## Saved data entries
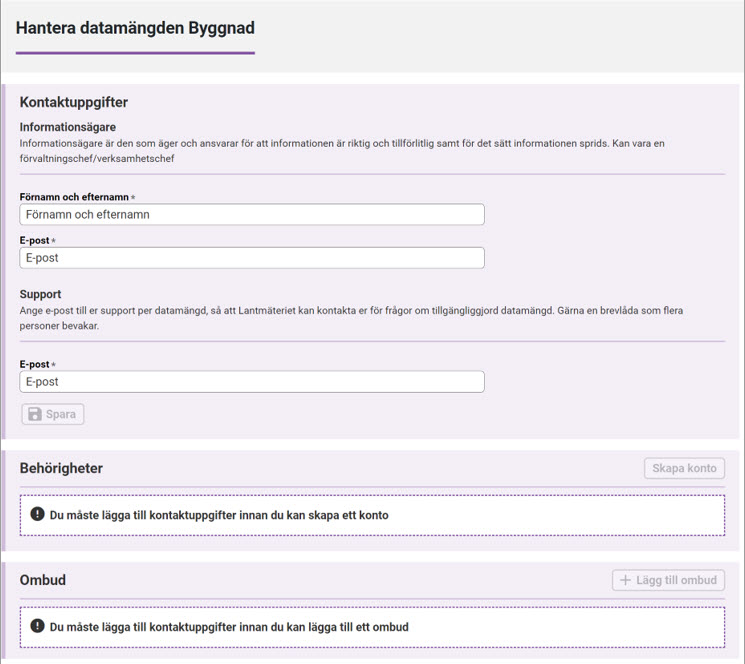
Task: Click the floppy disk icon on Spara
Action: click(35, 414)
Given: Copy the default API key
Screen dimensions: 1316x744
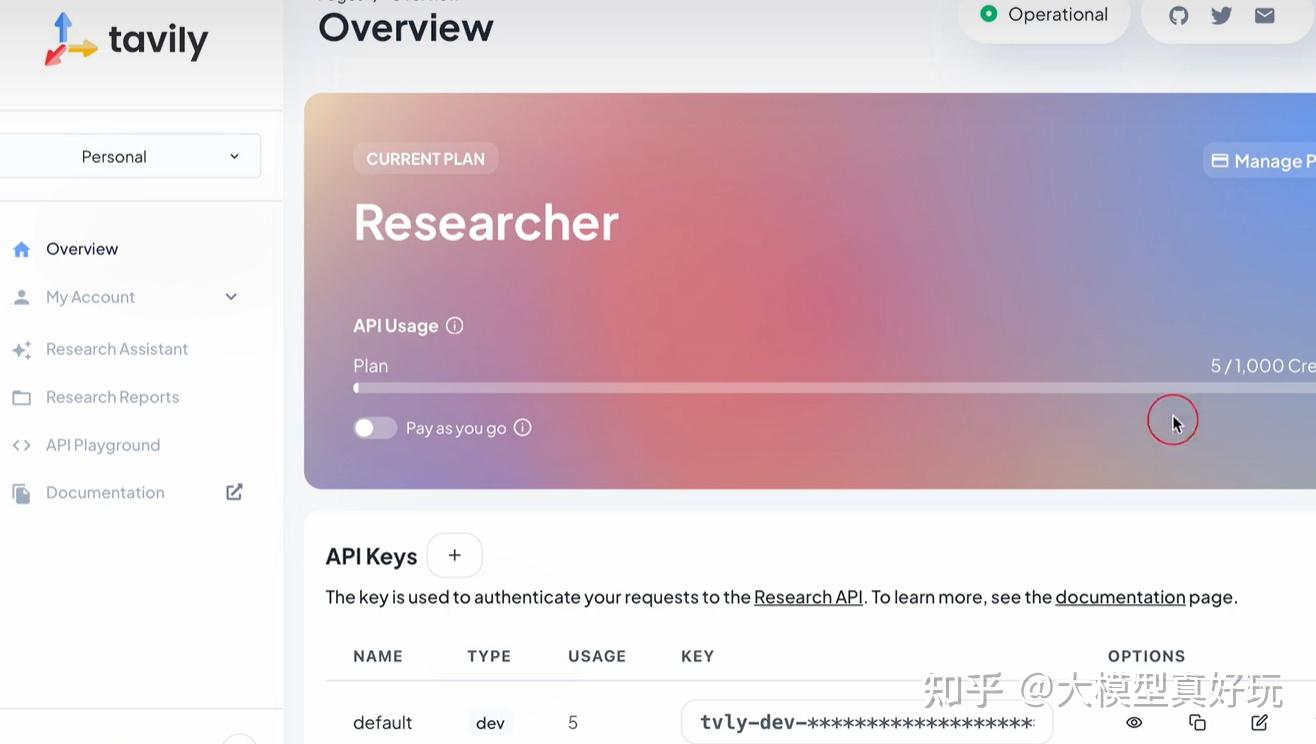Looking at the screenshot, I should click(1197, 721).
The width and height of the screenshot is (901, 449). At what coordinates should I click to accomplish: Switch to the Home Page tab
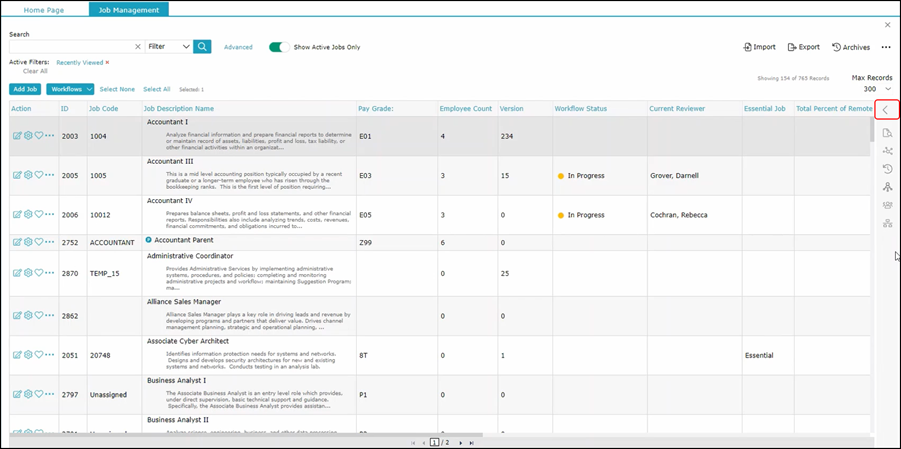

## Your instructions
Each line from the one containing "Screen dimensions: 1316x744" through the last line of the data should be written out exactly. Skip the pictures, and add no other lines.

## Task output
Screen dimensions: 1316x744
Looking at the screenshot, I should click(1197, 721).
The width and height of the screenshot is (901, 449). At what coordinates should I click to accomplish: Switch to the Home Page tab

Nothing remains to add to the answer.